One way of calculating the torsional constant is by using the Prandtl Stress Function (another is by using warping functions).

Without going into too much detail one must choose a Prandtl stress function $\Phi$ which represents the stress distribution within the member and satisfies the boundary conditions (not easy in general!). It also must satisfy Poisson's equation of compatability: $$ \nabla^2 \Phi = -2 G \theta $$ Where $\theta$ is the angle of twist per unit length.

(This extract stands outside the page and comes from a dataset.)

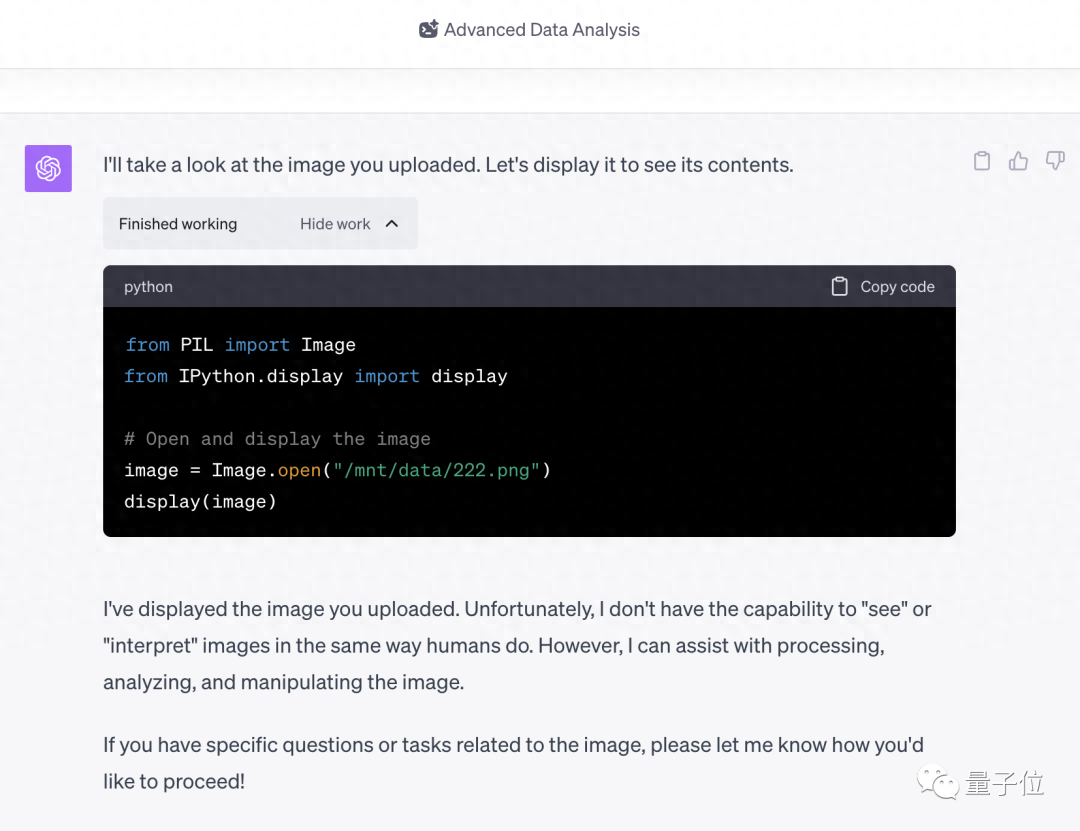Click the '# Open and display the image' comment
Screen dimensions: 1080x831
pyautogui.click(x=277, y=439)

If we have chosen the stress function so that $\Phi = 0$ on the boundary (traction free boundary condition) we can find the torsional constant by: $$J_T = 2\int_A \frac{\Phi}{G\theta} dA$$

Example: Rod of circular cross section

Because of the symmetry of a circular cross section we can take: $$\Phi = \frac{G\theta}{2} (R^2-r^2) $$ where R is the outer radius. We then get: $$J_T = 2\pi\int_0^R (R^2-r^2)rdr = \frac{\pi R^4}{2} = (I_P)_{circle}$$

Example: Rod of elliptical cross section

$$\Phi = G\theta\frac{a^2 b^2}{a^2+b^2}\left(\frac{x^2}{a^2}+\frac{y^2}{b^2}-1\right)$$ and $$J_T = \int_A \frac{a^2 b^2}{a^2+b^2}\left(\frac{x^2}{a^2}+\frac{y^2}{b^2}-1\right)dA = \frac{\pi a^3 b^3}{a^2+b^2} $$ which is certainly not equal to the polar moment of inertia of an ellipse: $$ (I_P)_{ellipse} = \frac{1}{4}\pi a b(a^2+b^2) \neq (J_T)_{ellipse}$$

Since in general $J_T < I_P$, if you used the polar moment of inertia instead of the torsional constant you would calculate smaller angles of twist.

This is almost a coincidence, and it is only true for solid or hollow circular cross sections. Of course shafts carrying torsion often are circular, for reasons that are independent of the question!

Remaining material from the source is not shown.